#### ENTRIES SUPPLIED ####

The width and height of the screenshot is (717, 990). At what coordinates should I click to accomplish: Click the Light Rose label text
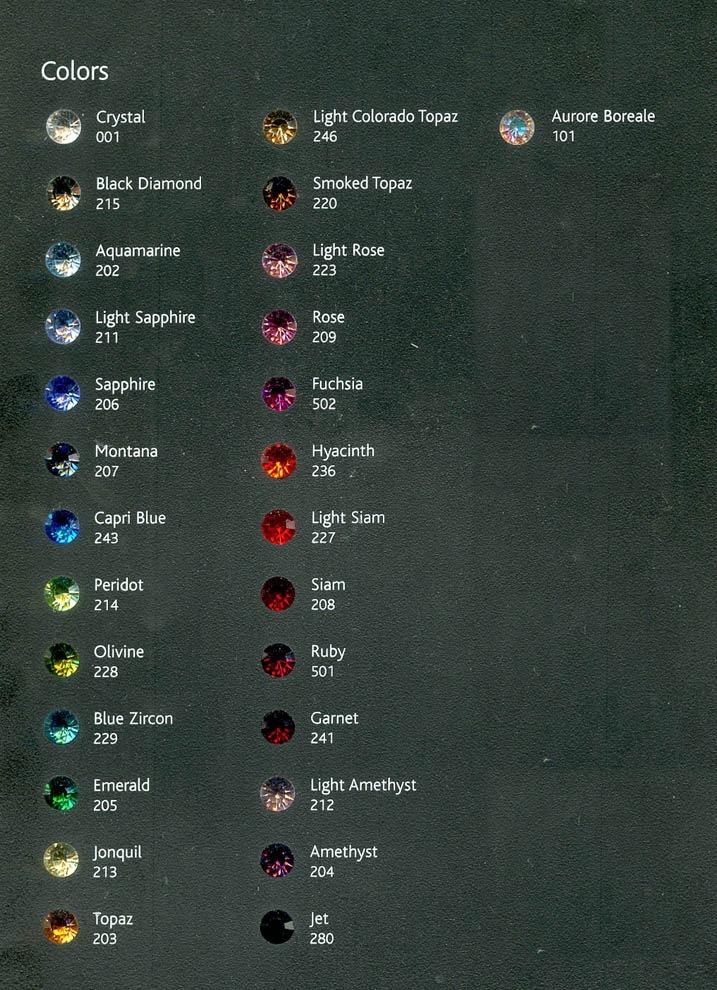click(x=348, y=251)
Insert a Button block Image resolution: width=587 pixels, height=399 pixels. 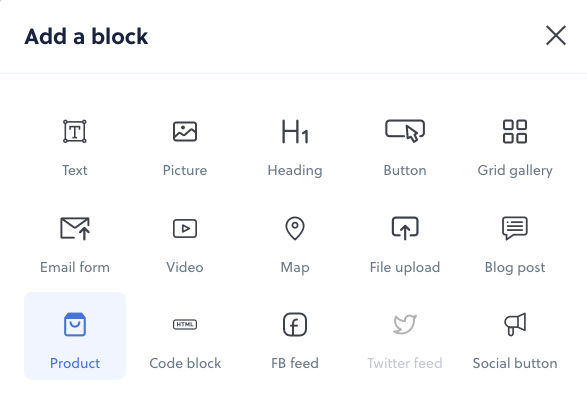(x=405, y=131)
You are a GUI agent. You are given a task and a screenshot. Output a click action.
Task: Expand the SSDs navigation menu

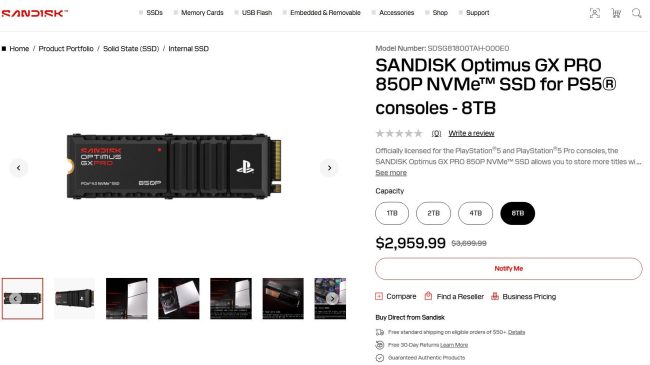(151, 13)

####

▶ **THE PROBLEM**
Rescale the lines from the one that has "You are a GUI" through the end of the records. Write them all out again, requests included, but multiply only the click coordinates in the answers by 0.6, round to whole numbers with halves going up, and leave out the pictures.

▶ **SOLVED EXERCISE**
You are a GUI agent. You are given a task and a screenshot. Output a click action.
Task: Expand the SSDs navigation menu

(91, 8)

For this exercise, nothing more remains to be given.